Copy everything from the start of the entries down to the line containing "at that location.", both ends included, and leave the pictures out of your copy.

## Begin Dataset rows

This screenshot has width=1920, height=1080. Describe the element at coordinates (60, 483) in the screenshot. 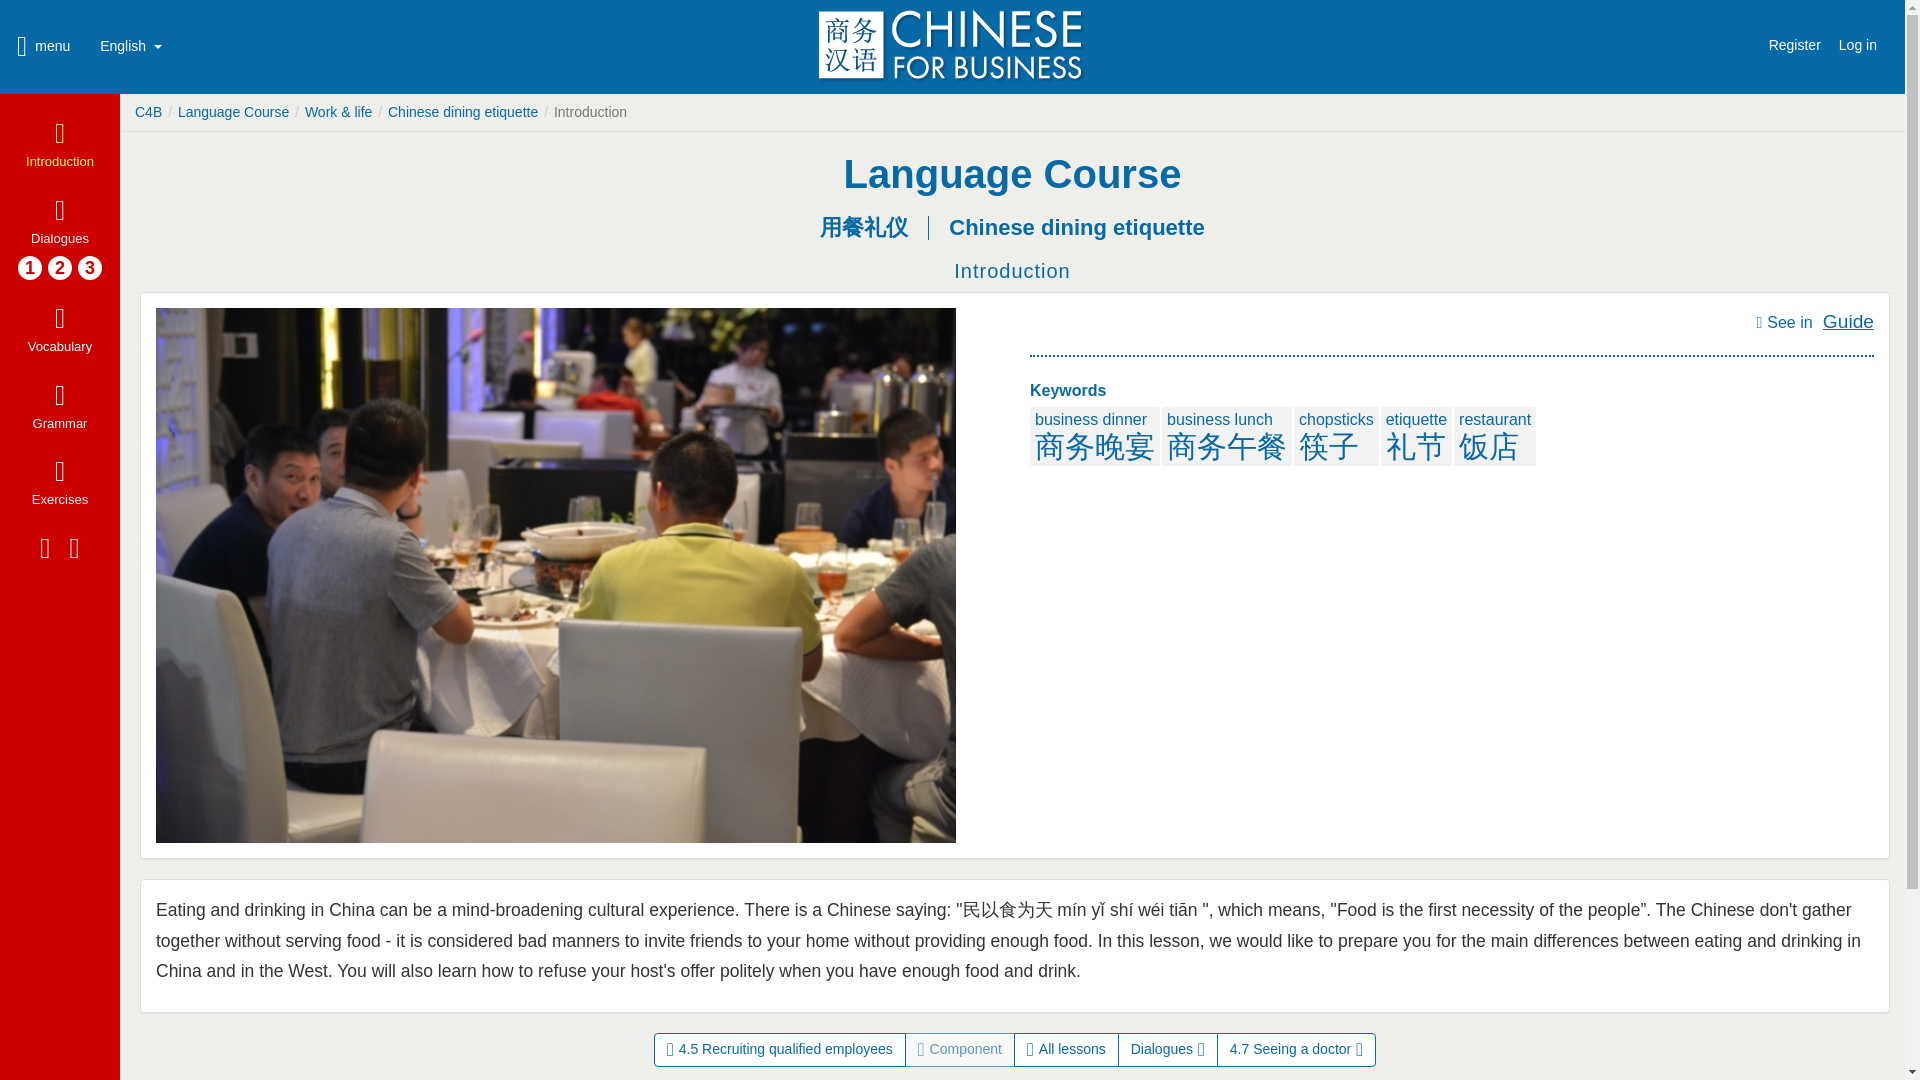

I see `Exercises` at that location.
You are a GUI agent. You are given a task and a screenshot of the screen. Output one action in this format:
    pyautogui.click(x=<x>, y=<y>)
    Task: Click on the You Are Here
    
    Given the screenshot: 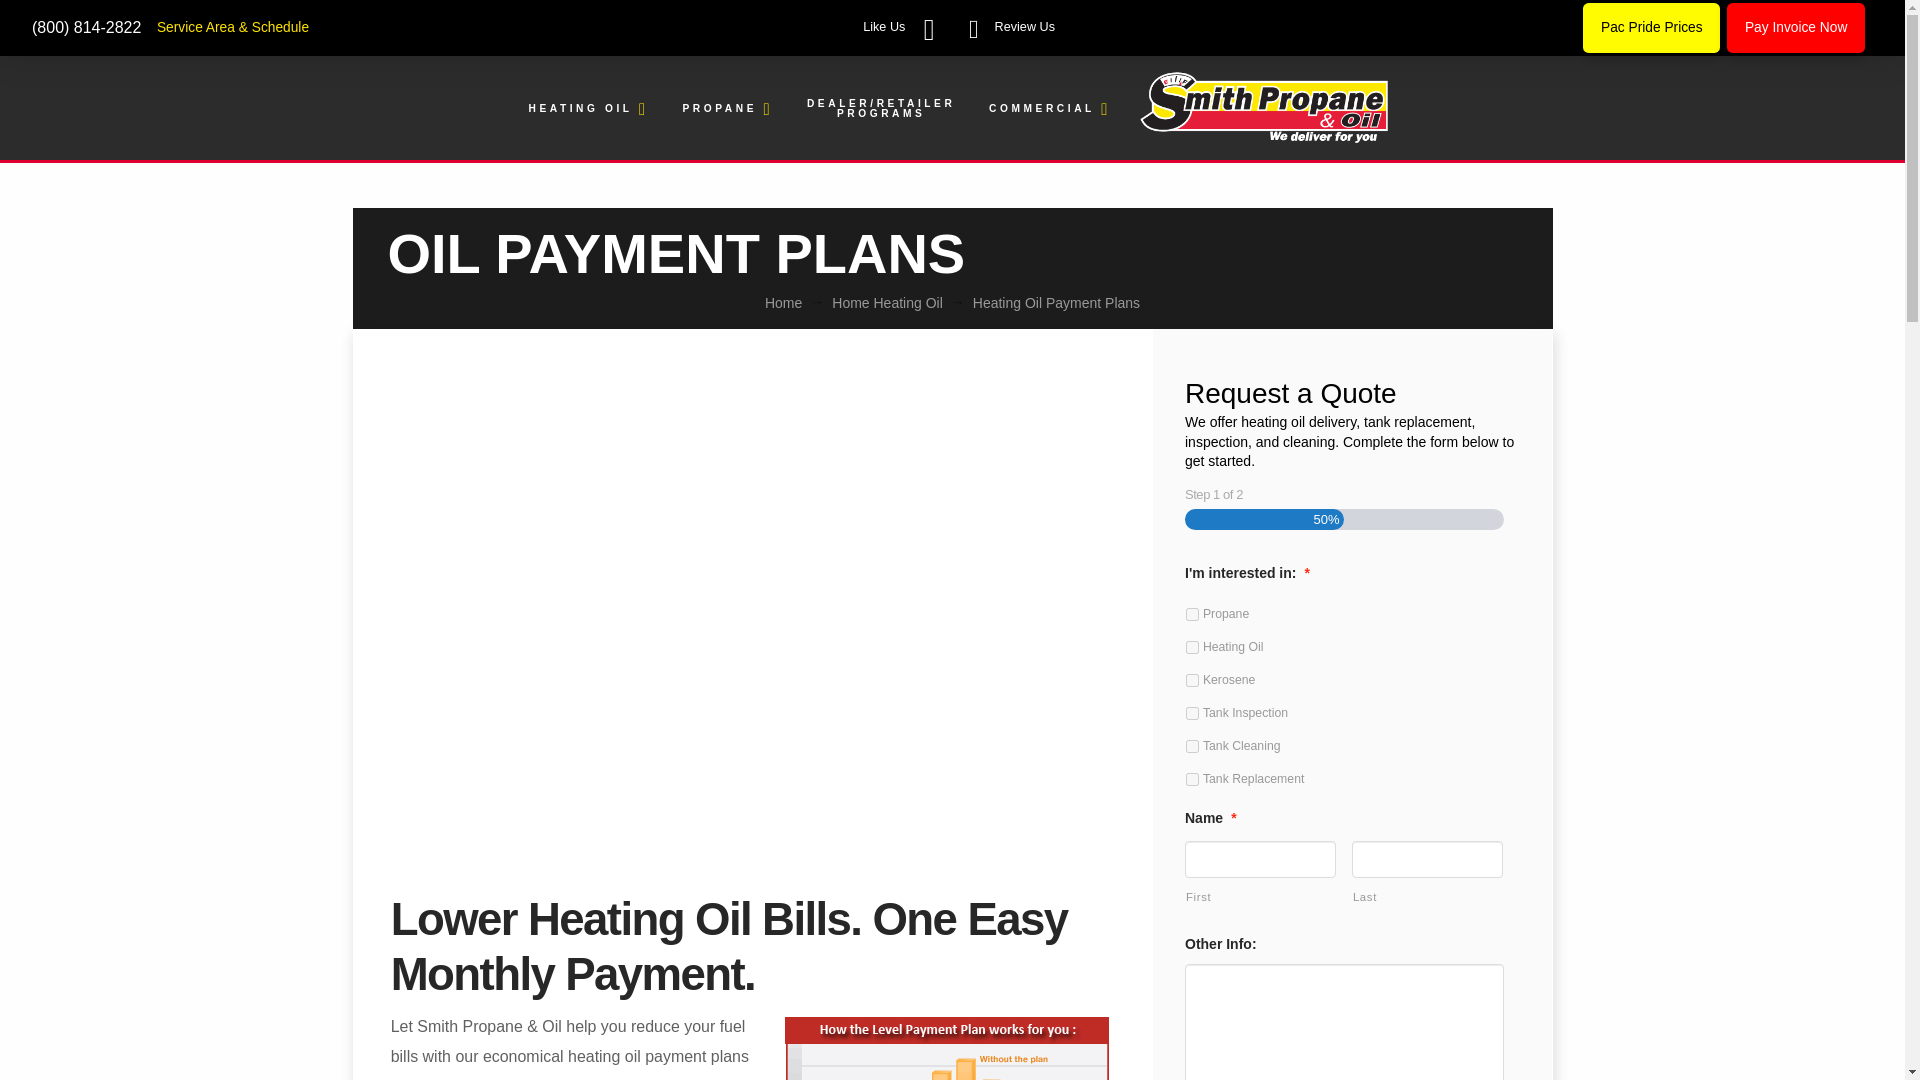 What is the action you would take?
    pyautogui.click(x=1056, y=302)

## End Dataset rows

- **Exercise result**
This screenshot has width=1920, height=1080. Describe the element at coordinates (60, 483) in the screenshot. 

I see `Exercises` at that location.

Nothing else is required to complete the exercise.